Absentee ballots on the way

BILLINGS — Registered voters can expect to receive absentee ballots in the next few days.

Bret Rutherford, Yellowstone County elections administrator, said county officials will mail 70,000 ballots on Friday.

That’s about 5,000 more than ever before, an increase he attributes to the 2017 Montana legislation that keeps voters on the absentee voter list until they ask to be removed.

Before that, voters had to renew their absentee ballot request to stay on the list.

Most voters in the Yellowstone County receive absentee ballots.

Beginning this week, people may register to vote at the county’s elections office in the courthouse on North 27th Street. Rutherford said people can also come into the elections office to vote early.

The general election is Nov. 6. Absentee ballots must be returned to the courthouse by that date to be counted.

In the general election, voters will be able to select candidates for the U.S. Senate, U.S. House, Montana House and Senate, Yellowstone County commissioner, sheriff, clerk and recorder/surveyor, treasurer/assessor/superintendent of schools, auditor, attorney, justice of the peace and district judge. A sample ballot is available on the county elections website in the “my voter” section.

Rutherford said 90,000 people statewide received a recent mailing that indicated they were registered to vote, but had not signed up to receive an absentee ballot.
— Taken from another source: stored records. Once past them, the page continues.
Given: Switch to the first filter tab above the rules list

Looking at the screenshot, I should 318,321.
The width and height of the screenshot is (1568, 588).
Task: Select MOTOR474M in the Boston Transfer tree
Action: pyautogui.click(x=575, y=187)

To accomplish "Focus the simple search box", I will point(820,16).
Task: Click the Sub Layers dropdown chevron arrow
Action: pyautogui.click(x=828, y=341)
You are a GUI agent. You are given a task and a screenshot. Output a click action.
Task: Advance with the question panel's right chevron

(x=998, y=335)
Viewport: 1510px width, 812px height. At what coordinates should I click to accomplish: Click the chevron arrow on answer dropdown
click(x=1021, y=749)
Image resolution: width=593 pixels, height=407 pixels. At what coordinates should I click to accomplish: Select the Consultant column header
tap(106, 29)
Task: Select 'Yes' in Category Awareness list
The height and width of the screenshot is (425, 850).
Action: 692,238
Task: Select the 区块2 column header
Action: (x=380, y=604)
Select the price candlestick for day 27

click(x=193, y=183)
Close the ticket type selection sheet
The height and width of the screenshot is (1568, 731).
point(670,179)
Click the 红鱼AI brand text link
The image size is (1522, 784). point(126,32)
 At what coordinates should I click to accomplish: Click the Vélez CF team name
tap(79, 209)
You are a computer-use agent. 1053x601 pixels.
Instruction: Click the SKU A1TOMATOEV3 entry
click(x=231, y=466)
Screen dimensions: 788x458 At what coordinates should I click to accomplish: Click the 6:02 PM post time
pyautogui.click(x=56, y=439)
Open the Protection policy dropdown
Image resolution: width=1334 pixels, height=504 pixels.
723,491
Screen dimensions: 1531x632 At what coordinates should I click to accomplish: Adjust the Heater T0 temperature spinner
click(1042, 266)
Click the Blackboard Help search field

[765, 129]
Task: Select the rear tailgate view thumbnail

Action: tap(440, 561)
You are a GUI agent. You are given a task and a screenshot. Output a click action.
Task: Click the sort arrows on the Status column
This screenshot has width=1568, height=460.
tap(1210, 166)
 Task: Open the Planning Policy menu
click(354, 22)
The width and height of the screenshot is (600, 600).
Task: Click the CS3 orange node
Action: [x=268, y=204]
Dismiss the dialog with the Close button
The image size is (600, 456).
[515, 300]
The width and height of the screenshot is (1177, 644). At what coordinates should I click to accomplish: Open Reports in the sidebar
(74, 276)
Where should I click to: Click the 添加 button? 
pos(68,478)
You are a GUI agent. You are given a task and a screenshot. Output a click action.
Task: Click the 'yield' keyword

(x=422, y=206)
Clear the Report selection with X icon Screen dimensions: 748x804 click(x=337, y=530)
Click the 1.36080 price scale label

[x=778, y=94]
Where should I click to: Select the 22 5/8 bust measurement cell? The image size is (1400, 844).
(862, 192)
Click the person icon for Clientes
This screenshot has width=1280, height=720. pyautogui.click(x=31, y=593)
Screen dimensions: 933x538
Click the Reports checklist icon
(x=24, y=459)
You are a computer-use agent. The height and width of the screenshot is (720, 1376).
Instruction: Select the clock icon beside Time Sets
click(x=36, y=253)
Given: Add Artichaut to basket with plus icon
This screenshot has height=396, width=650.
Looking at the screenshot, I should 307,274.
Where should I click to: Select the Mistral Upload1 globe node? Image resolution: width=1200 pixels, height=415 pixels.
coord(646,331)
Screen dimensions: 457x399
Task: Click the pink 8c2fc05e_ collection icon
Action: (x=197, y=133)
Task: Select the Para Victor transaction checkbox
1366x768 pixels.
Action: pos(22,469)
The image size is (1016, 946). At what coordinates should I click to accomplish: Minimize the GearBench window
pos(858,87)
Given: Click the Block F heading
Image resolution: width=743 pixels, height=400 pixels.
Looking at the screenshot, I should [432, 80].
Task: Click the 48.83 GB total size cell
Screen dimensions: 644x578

A good share of those mailers were sent to Yellowstone County voters, he said, and his office has already fielded emails, calls and personal visits from about 1,000 people checking their absentee voter status.

So far, only six needed to sign up for absentee ballots, he said.

The pamphlet mailed by the League of Conservation Voters and United Steelworkers through the New American Jobs Fund, is “using up all our resources,” Rutherford said. The groups apparently obtained voter information from the Montana Secretary of State’s office, he said, but didn’t use it the right way. They should have sent the pamphlet only to people who needed it, he said, instead of spending $140,000 to send it to people who did not need it.

The mailer created unnecessary work and “opportunity cost on our end,” Rutherford said.

People who want an absentee ballot can come into his office and ask for one, he said.